* START SELECTED TEXT *

Skip to main content

Behind the Saudi ambassador's scuffle in Baghdad

The ambassador was formally asked to quit following accusations of death threats against him, as Iraq draws ever closer to Tehran

A few days ago, Iraq formally asked Saudi Arabia to replace its ambassador. This request came a few days after Saudi Ambassador Thamer al-Sabhan accused Iraqi militias supported by Iran of trying to assassinate him.

In January Al-Sabhan became the first Saudi ambassador to be stationed in Iraq for 25 years, after Saudi Arabia cut off its relations with Iraq following its invasion of Kuwait. 

In response to al-Sabhan’s vocal accusations, Aws al-Khfaji, head of the Abi al-Abbas militia, an influential Popular Mobilisation Unit (PMU) backed by Iran, said that “the enmity of al-Sabhan to Iraq is very clear to everyone”. He was not welcome in Iraq, said al-Khafaji and “if there was such an attempt to assassinate him it's an honour that everyone claims”.

Saudi-Iranian relations at breaking point

Such a messy scuffle between Iraq and Saudi Arabia is the result of a wider regional rivalry, namely between Saudi and Iran.

Many factions and militias in Iraq, particularly ones backed by Iran, have not hid their enmity to Saudi Arabia, especially after Saudi Arabia cut its relations with Iran in the aftermath of rising tensions over Saudi's execution of its citizen, Shia cleric Nimr al-Nimr.

The execution in January followed his arrest in 2012 over outspoken comments against the Saudi government. Al-Nimr was a prominent figure in the protests that broke out in Saudi’s Eastern Province demanding regime change in 2011. Soon after the execution, the Saudi embassy in Tehran was stormed, attacked and burnt by protestors. Iranian officials and influential figures severely condemned the execution, while Iran's Supreme Leader Ayatollah Ali Khamenei promised divine revenge.

* END SELECTED TEXT *
* START DATA SHOWN *

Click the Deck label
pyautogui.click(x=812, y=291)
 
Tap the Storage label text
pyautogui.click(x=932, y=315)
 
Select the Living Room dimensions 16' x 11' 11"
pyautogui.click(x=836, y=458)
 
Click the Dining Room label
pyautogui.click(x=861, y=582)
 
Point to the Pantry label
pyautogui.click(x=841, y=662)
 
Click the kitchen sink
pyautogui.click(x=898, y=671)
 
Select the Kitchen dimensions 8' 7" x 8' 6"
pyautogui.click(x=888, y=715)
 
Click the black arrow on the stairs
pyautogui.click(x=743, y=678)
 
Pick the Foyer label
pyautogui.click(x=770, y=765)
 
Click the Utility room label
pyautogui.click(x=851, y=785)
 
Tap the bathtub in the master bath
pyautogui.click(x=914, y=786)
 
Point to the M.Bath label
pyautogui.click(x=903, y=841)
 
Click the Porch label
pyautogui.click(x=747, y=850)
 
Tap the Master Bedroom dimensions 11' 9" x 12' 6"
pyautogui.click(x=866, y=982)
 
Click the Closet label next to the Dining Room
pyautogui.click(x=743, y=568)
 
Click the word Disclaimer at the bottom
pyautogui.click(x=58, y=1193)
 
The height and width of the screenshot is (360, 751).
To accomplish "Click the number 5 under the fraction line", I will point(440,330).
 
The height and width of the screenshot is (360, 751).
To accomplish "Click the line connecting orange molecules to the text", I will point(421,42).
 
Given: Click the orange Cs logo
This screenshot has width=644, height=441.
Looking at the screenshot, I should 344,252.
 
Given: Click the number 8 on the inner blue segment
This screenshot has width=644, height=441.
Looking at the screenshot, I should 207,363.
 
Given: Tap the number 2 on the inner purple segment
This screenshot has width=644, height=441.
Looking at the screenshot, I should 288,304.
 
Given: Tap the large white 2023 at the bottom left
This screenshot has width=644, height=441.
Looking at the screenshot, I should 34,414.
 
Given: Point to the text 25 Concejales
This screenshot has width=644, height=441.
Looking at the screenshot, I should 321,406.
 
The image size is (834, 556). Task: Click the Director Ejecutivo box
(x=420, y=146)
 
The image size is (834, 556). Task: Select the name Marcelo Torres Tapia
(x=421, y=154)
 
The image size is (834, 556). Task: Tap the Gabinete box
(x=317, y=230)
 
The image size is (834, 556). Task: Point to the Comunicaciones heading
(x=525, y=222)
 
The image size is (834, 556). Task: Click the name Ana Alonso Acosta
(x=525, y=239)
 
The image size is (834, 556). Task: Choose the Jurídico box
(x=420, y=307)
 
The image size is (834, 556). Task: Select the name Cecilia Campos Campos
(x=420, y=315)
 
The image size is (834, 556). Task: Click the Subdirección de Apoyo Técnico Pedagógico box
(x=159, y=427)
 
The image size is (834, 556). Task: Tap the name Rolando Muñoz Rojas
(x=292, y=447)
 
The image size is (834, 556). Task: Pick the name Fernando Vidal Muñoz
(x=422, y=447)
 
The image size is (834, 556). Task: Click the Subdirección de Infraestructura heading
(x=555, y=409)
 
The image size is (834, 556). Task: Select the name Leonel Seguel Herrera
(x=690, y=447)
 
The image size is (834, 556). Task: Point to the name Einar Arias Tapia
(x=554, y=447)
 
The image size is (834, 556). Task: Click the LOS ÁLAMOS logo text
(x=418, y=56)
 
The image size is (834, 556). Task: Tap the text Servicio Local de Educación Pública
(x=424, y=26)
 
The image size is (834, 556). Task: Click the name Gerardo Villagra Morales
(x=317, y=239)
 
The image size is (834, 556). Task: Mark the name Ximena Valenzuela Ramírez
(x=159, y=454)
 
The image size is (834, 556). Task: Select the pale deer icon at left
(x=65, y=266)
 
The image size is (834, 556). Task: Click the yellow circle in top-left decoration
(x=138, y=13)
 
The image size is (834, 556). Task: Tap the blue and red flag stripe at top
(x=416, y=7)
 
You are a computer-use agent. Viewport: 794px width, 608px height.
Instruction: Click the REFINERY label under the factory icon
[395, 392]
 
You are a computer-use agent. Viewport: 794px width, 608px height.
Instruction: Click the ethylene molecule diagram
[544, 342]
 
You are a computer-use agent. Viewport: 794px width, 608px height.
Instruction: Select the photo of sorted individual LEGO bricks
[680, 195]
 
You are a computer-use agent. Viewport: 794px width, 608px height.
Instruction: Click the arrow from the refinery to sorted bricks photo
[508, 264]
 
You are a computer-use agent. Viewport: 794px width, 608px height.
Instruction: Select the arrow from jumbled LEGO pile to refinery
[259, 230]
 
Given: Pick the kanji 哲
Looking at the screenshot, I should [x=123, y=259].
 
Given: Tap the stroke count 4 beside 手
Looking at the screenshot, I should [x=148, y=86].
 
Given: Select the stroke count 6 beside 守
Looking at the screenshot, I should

* END DATA SHOWN *

Continue the article about the Saudi ambassador's dispute in Baghdad, starting after its final sentence.

The execution also sparked a bitter response in Iraq. Ex-prime minister Nouri al-Maliki strongly condemned the execution and claimed it would “topple the Saudi regime,” while current Iraqi Prime Minister Abadi said it would have “repercussions on regional security”.

Houthis arrive in Baghdad

Only a day after the formal request by Iraq to replace the Saudi ambassador, the Iraqi minister of foreign affairs received a delegation of Houthi rebels from Yemen, which is trying to gain recognition from Iraq to its recently formed council. The Houthis, who are backed by Iran, took over Sanaa in 2015 and forced the president into exile. This visit comes a few days after a push by the US for fresh peace talks between the Houthis and the exiled Yemeni government.

Clearly in receiving such a delegation, Iraq has little or no regard for concerns in Riyadh. Saudi Arabia, which has led an 18-month military campaign against the Houthi takeover of Yemen, has suffered attacks on its borders and has been intercepting missiles fired from Yemen, including one a few days ago.

Iran has been funding, equipping and training militias in Iraq, which include many of the PMUs. These Iran-backed militias follow the Iranian supreme leader and are practically an arm of Iranian foreign policy. They do not only fight in Iraq, but they also help support President Bashar Assad’s forces in Syria. These Iran-backed militias have almost a free hand in Iraq and have never been held accountable for killing hundreds of Sunni civilians in the past. They have even held government positions as high as ministers.

Saudi Arabia, which initially backed Haider al-Abadi’s nomination to become prime minister, has certainly been disappointed.

Saudi Arabia was already on cold terms with Iraq for some time before it moved its Iraqi embassy from Amman, Jordan to Baghdad earlier this year. Overall Baghdad is certainly on Iran’s side.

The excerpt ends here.